__How to complete this task__
Using the entries below, transcribe exactly the line containing "Click the Forward arrow toolbar icon" and each line that follows it to the end.
● ● ● ●
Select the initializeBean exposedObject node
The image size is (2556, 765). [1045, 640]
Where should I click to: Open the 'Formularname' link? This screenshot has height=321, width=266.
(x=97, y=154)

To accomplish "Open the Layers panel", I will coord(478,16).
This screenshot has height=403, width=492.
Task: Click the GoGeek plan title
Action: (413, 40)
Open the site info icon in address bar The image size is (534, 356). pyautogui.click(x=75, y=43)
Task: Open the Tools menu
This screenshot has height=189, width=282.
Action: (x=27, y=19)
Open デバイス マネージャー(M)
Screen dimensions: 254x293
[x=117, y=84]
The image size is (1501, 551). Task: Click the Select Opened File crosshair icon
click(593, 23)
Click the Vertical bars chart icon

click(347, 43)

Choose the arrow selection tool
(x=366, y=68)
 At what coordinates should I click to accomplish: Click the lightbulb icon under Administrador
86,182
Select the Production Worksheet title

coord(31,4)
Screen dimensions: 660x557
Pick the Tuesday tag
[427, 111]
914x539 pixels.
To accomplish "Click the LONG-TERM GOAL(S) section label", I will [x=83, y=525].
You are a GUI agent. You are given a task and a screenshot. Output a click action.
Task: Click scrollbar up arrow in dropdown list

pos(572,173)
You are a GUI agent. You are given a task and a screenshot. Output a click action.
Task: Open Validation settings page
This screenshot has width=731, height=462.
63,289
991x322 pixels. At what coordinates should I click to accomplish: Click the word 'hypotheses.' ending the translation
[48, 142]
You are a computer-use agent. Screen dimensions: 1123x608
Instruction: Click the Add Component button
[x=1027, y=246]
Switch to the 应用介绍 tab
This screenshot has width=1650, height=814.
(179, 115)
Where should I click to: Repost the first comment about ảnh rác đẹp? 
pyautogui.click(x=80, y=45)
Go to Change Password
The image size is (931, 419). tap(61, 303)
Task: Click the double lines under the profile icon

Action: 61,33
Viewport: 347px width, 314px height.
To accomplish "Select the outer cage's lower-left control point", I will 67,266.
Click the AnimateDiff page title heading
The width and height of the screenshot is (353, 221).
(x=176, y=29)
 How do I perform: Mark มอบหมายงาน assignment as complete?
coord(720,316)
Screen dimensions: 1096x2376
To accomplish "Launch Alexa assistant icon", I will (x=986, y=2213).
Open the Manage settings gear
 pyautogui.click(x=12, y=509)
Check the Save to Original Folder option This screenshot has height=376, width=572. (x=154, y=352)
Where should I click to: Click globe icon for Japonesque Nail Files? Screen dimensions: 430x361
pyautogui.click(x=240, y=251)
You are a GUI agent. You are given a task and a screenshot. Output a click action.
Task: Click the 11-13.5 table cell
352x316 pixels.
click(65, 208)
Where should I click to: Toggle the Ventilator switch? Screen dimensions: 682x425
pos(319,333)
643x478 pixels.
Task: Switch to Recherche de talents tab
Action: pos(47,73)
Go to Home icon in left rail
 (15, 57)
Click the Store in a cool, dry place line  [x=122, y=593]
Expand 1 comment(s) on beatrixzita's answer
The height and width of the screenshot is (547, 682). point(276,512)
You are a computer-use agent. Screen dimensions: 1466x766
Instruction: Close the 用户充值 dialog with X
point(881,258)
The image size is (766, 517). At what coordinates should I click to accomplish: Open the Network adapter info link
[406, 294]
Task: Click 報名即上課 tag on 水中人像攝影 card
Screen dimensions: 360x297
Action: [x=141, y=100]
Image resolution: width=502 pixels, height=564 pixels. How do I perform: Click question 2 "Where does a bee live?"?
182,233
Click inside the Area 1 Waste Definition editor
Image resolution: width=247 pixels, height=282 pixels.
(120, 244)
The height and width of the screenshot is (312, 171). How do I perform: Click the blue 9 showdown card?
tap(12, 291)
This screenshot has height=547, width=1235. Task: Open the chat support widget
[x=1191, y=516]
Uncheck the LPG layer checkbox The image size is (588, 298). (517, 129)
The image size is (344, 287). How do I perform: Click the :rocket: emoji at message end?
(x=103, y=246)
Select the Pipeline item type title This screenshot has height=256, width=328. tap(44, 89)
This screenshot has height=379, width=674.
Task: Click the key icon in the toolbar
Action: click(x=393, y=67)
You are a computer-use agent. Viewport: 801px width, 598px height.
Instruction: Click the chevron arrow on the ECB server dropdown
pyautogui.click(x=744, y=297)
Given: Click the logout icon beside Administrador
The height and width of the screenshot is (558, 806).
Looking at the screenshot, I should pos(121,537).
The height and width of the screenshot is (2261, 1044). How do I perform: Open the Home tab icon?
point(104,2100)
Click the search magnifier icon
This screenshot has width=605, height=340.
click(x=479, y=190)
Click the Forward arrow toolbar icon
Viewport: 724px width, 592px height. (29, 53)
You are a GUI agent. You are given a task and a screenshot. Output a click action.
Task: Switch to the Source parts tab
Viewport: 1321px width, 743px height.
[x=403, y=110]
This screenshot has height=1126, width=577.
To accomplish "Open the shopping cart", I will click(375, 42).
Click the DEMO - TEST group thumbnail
● ● ● ●
__Written reply__
Click the Forward arrow toolbar icon
Viewport: 724px width, 592px height. (29, 53)
You are a GUI agent. You are given a task and a screenshot. Output a click action.
Task: Switch to the Source parts tab
Viewport: 1321px width, 743px height.
[x=403, y=110]
This screenshot has height=1126, width=577.
To accomplish "Open the shopping cart", I will click(375, 42).
Click the DEMO - TEST group thumbnail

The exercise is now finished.